Among the key factors instrumental in reducing the fiscal deficit, robust revenue collection driven by higher-than-expected tax receipts, along with a decrease in subsidy outflow, have played a significant role

The much-awaited fiscal deficit number, a key macroeconomic indicator is out. For 2023-24, India’s fiscal deficit at Rs 16.54 lakh crore stood at 5.63 per cent of the GDP. This is lower than the previously projected 5.8 per cent. Now the next question: Will the new government be more ambitious and reset the fiscal deficit target projection lower than 5.1 per cent?

Finance Minister Nirmala Sitharaman, while announcing the interim budget, set the fiscal deficit target of 5.1 per cent for 2024-25 and below 4.5 per cent by 2025-26.

The lower-than-anticipated fiscal deficit for 2023-24 along with the Reserve Bank of India’s (RBI) Rs 2.11 lakh crore dividend to the Centre will provide enough headroom to the new government to expand capital expenditure while sticking to a stricter fiscal deficit target. The RBI transferred Rs 87, 416 crore to the government.  

The new government, which is expected to present the full Budget in July could either set a lower fiscal deficit target for the current financial year or use the money to fund infrastructure and even tackle other “spending surprises.”

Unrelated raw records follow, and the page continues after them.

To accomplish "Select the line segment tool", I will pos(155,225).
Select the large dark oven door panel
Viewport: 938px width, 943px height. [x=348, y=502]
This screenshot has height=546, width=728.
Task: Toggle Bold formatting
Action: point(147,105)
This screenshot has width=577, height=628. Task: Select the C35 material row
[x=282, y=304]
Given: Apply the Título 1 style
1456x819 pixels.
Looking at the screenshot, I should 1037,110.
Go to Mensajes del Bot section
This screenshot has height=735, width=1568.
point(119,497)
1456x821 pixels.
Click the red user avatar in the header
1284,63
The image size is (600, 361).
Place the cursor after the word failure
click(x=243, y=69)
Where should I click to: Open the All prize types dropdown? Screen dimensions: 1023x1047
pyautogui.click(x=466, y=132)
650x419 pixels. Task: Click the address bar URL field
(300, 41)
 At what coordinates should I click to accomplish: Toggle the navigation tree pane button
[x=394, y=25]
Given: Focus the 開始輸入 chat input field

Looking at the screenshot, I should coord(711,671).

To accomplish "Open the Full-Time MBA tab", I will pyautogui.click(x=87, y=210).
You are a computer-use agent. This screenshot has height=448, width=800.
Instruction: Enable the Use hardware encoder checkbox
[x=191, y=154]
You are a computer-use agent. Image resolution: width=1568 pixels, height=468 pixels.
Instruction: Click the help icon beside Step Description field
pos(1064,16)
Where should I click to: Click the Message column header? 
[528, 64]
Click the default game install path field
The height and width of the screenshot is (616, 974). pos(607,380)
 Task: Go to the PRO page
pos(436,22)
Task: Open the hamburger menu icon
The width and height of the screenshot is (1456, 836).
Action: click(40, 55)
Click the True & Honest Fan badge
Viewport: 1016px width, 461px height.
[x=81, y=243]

Robust revenue collection driven by higher-than-expected tax receipts and lower subsidy outflow are the key factors that have helped bring down the fiscal deficit.  

Earlier this week, Standard & Poor’s (S&P) raised India’s sovereign rating outlook from ‘stable’ to ‘positive’. Ratings agency Fitch noted that transfers from RBI to the government can be significant at the margin for fiscal performance, but depend on various factors, including the size and performance of assets held on the central bank’s balance sheet and India’s exchange rate.

A lower-than-projected fiscal deficit will also help India in improving its sovereign rating. Fiscal deficit, one of the most crucial economic indicators, also has a bearing on growth and production costs. It could also have an impact on inflation.

State Bank of India group’s chief economist Soumya Kanti Ghosh said that the RBI’s dividend could be high even for the current fiscal year. “With improved economic activities, managing the fiscal deficit will not be a very tough task for the government. It will be able to stick to the projections despite the economic uncertainties globally,” Ghosh told The Secretariat.

The government plans to bring down the fiscal deficit to 4.5 per cent of GDP by FY26.

According to EY, the fiscal deficit during the first three quarters of 2023-24 as a proportion of GDP stood at 4.5 per cent as compared to 5.0 per cent.

Fiscal Deficit Status Globally

Global fiscal deficit in 2023, meanwhile, surged to 5.5 per cent of GDP, rising by 1.6 per cent points over 2022. According to EY, with expenditures remaining virtually unchanged in 2023 compared with 2022, a fall in revenues was the main driver of the uptick in fiscal deficits of major economies as windfall revenues from inflation waned.